Representative Tom Price, a conservative Republican from Georgia, said he would also like to see some other adjustments to Obamacare considered as part of the debt limit debate, including to the so-called "risk corridor" provision that compensates insurers if they wind up with an especially unhealthy and costly mix of customers under the program.
(Read more: Lew warns Congress of February debt ceiling deadline)
"Nobody is interested, on our side of the aisle at least, in bailing out insurance companies. I would hope that the president isn't interested in bailing out insurance companies, and (Senate Majority Leader) Harry Reid isn't, so maybe there's some common ground there," said Price, who is a physician.
Listening to members
House Republicans will formulate their conditions for an increase in U.S. borrowing authority next week at a retreat in Cambridge, Maryland, a Chesapeake Bay resort town.
House Speaker John Boehner has recently softened his tone, calling last week for swift action by the House and Senate to raise the debt limit, and saying that the United States "shouldn't even get close to" default.
"No one wants another market-rattling showdown, but, at the same time, a 'clean' increase can't pass the House, or—most likely—the Senate," said a House Republican leadership aide who requested anonymity.
(Read more: CNBC Explains: The debt ceiling)
What House Republicans aren't talking about thus far are demands for major cuts to the federal benefits programs known as entitlements - Social Security, Medicare and Medicaid - which are widely viewed as the biggest contributors to future debt growth.
Obama and Democrats have successfully resisted changes to these programs through three years of fiscal showdowns, and Republicans appear to be changing tactics.

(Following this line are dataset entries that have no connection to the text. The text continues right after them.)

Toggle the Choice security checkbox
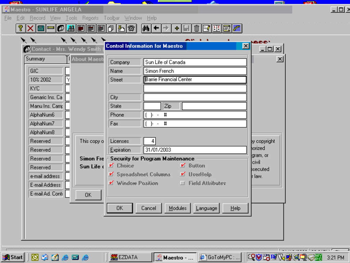(111, 166)
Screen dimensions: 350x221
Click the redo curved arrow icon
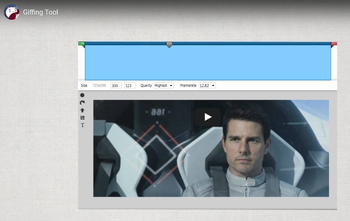pos(82,103)
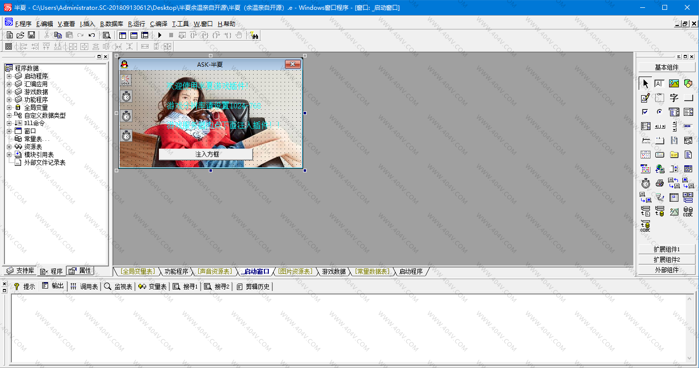This screenshot has height=368, width=699.
Task: Switch to the 属性 panel tab
Action: tap(80, 271)
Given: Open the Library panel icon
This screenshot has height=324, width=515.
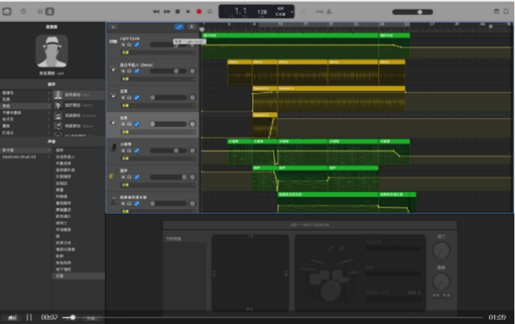Looking at the screenshot, I should pos(7,12).
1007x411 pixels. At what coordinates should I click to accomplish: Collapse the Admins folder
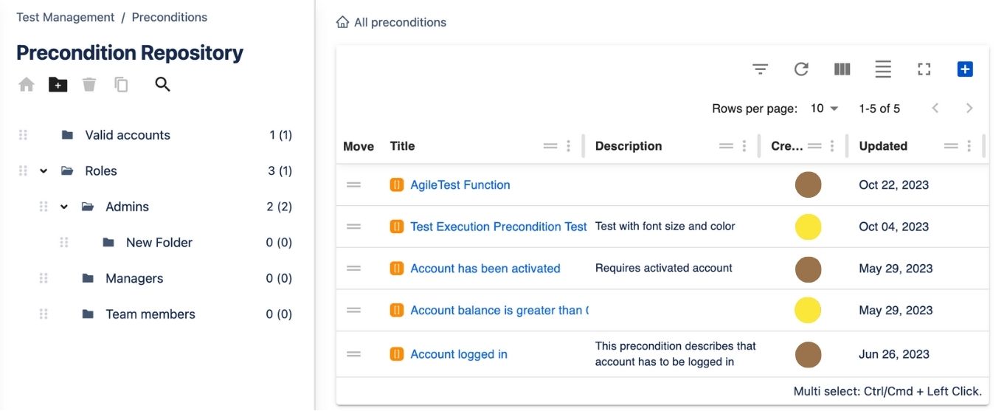click(x=64, y=207)
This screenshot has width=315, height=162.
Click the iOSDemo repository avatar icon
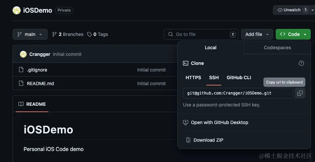pos(17,10)
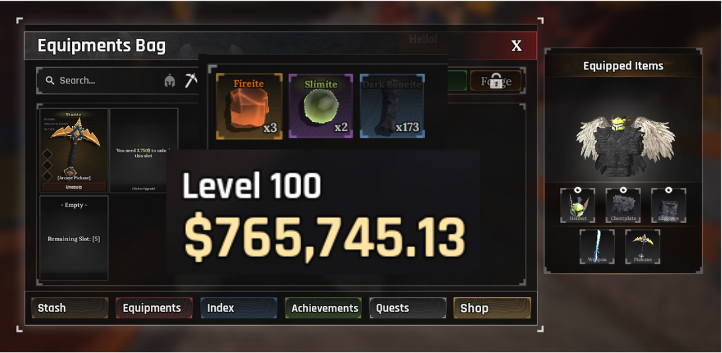Select the Fireite ore tile

[x=249, y=106]
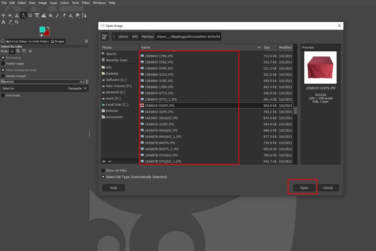Open the Filters menu
This screenshot has width=376, height=251.
86,3

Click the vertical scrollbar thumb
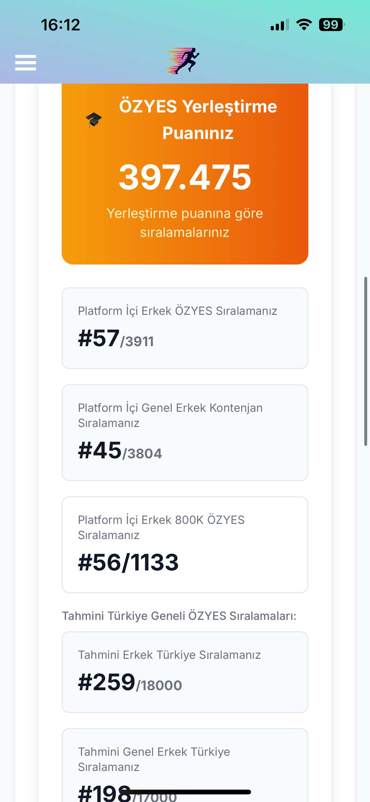click(366, 361)
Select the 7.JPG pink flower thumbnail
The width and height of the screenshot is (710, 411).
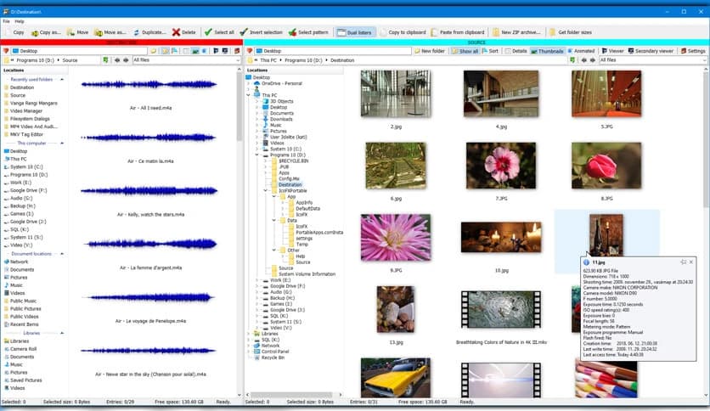click(501, 165)
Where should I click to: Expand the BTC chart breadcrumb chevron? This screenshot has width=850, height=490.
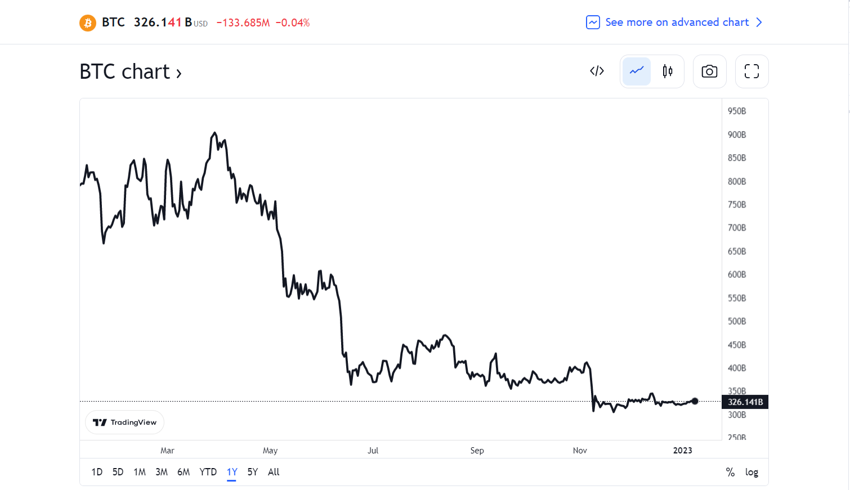(179, 71)
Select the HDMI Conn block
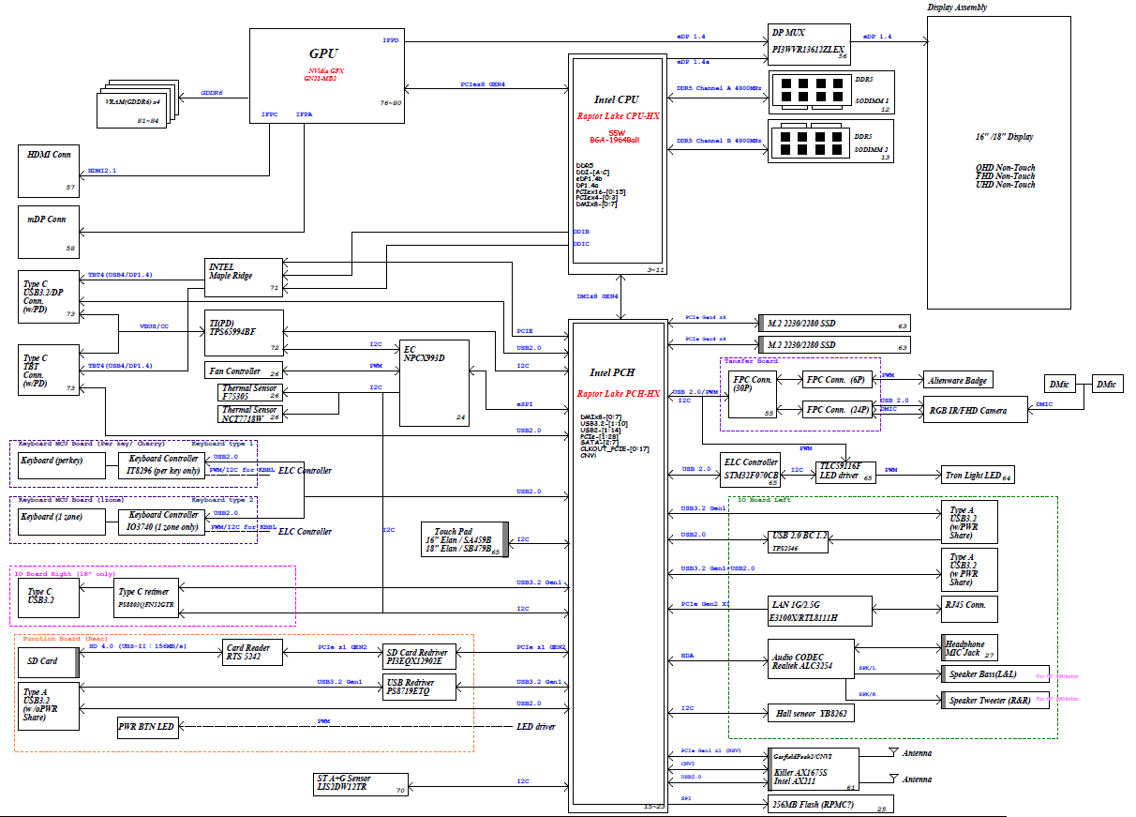This screenshot has width=1136, height=817. click(x=49, y=171)
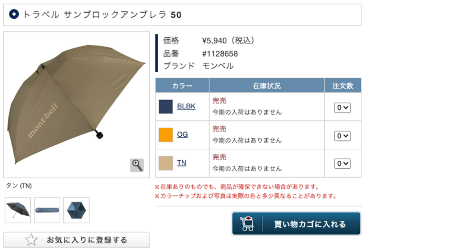Click the blue circle bullet beside product title
The image size is (461, 251).
pyautogui.click(x=14, y=15)
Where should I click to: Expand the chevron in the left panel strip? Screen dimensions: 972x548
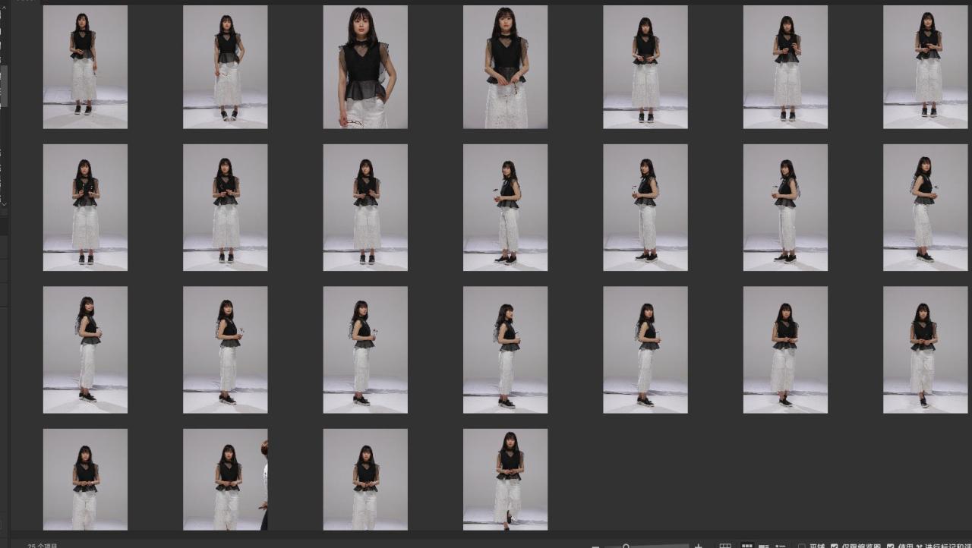4,203
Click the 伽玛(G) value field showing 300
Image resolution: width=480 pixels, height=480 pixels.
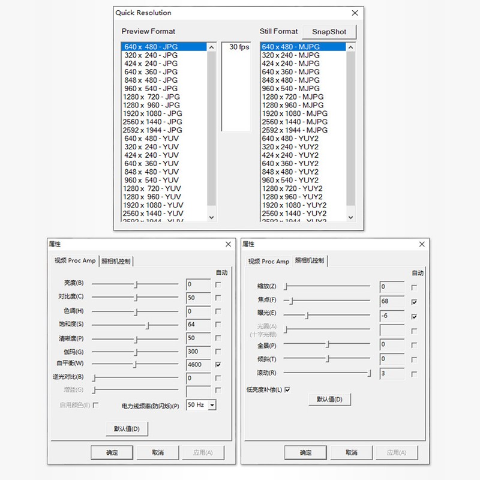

Still, it's unclear whether Democrats will accept even scaled-back Republican demands on the debt limit.
A senior Senate Democratic aide said Congress should simply increase the debt limit so that the United States can pay its bills on time.
"There are no talks whatsoever about considering any ransom demands from Republicans. Republicans are having this conversation entirely with themselves," the aide said, speaking on condition of anonymity.
On Wednesday, Treasury Secretary Jack Lew sought to raise pressure on Congress for swift action, saying the government would exhaust its borrowing capacity by late February.
As part of the deal that ended the shutdown last October, Congress suspended the debt ceiling until Feb.7. The Treasury can employ extraordinary cash-management measures to stave off default, but these won't last long, because February is traditionally a big deficit month as tax refunds are paid out.